(Dataset entries)

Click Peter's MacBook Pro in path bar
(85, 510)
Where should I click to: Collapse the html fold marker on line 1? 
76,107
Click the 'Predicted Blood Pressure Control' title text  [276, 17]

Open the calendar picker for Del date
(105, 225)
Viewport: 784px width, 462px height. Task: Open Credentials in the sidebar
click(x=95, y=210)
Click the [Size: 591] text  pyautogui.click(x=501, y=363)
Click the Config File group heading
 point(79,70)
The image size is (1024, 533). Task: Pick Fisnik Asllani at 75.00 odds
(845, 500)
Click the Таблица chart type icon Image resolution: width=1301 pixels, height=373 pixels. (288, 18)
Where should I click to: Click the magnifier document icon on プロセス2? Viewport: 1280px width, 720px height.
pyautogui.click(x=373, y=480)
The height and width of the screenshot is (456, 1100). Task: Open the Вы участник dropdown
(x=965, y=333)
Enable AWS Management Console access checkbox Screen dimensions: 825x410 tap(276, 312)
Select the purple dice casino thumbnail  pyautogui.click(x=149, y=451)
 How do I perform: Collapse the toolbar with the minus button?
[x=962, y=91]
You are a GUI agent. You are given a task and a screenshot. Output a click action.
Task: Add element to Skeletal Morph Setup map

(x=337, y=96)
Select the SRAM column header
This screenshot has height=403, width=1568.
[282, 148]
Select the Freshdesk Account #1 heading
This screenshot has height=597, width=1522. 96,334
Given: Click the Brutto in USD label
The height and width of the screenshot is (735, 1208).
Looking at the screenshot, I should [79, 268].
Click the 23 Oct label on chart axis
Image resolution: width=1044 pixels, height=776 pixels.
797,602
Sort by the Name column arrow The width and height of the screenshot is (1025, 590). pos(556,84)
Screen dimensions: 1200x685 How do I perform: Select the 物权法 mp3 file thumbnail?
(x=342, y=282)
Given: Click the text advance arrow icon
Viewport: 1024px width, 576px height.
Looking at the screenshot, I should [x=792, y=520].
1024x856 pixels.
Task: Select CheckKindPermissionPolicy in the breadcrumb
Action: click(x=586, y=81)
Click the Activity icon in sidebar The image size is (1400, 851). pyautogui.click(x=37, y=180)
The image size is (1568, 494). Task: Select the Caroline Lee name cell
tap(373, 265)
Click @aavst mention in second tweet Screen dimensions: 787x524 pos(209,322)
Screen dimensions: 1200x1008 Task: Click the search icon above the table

ASSIGNMENT → Transcribe, exactly and without additions, the lines of the records above, beginning with the line that contains "Task: Add element to Skeletal Morph Setup map" and ending with the line that contains "Given: Click the text advance arrow icon", both included.

ANSWER FOR THIS EXERCISE →
Task: Add element to Skeletal Morph Setup map

(x=337, y=96)
Select the SRAM column header
This screenshot has height=403, width=1568.
[282, 148]
Select the Freshdesk Account #1 heading
This screenshot has height=597, width=1522. 96,334
Given: Click the Brutto in USD label
The height and width of the screenshot is (735, 1208).
Looking at the screenshot, I should [79, 268].
Click the 23 Oct label on chart axis
Image resolution: width=1044 pixels, height=776 pixels.
797,602
Sort by the Name column arrow The width and height of the screenshot is (1025, 590). pos(556,84)
Screen dimensions: 1200x685 How do I perform: Select the 物权法 mp3 file thumbnail?
(x=342, y=282)
Given: Click the text advance arrow icon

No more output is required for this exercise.